Task brief> Retype exactly the lines from the line with "Open the file" to the end of the data, keeping both boundary lines.

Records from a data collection
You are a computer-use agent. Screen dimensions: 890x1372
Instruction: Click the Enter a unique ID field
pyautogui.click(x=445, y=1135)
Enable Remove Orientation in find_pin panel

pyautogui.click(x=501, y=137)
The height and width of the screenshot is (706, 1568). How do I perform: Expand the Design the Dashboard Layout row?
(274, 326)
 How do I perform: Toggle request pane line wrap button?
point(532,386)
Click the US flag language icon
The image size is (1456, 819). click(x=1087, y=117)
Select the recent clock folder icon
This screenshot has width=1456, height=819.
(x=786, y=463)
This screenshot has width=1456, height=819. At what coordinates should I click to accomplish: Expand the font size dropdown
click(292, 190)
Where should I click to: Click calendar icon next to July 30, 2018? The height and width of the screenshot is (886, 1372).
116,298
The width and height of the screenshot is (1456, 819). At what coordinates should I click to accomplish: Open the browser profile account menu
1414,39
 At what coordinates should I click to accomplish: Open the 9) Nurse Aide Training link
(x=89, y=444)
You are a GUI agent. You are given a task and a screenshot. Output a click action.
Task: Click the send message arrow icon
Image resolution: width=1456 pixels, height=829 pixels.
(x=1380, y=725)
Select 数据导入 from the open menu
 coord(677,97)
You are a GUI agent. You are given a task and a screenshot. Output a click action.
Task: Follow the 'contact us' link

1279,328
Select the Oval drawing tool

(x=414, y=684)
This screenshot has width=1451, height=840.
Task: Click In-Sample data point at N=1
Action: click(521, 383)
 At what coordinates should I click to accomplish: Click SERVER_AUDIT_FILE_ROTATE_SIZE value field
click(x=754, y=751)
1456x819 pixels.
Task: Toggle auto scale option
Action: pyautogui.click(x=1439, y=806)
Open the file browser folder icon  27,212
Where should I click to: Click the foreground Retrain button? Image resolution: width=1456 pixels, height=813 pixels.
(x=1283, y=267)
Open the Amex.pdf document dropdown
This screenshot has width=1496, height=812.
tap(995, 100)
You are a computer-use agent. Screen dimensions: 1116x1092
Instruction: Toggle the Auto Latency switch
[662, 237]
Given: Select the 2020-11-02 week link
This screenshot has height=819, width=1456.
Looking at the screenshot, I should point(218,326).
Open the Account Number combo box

Task result>
Open the file browser folder icon  27,212
Where should I click to: Click the foreground Retrain button? Image resolution: width=1456 pixels, height=813 pixels.
(x=1283, y=267)
Open the Amex.pdf document dropdown
This screenshot has width=1496, height=812.
tap(995, 100)
You are a computer-use agent. Screen dimensions: 1116x1092
Instruction: Toggle the Auto Latency switch
[662, 237]
Given: Select the 2020-11-02 week link
This screenshot has height=819, width=1456.
Looking at the screenshot, I should point(218,326).
Open the Account Number combo box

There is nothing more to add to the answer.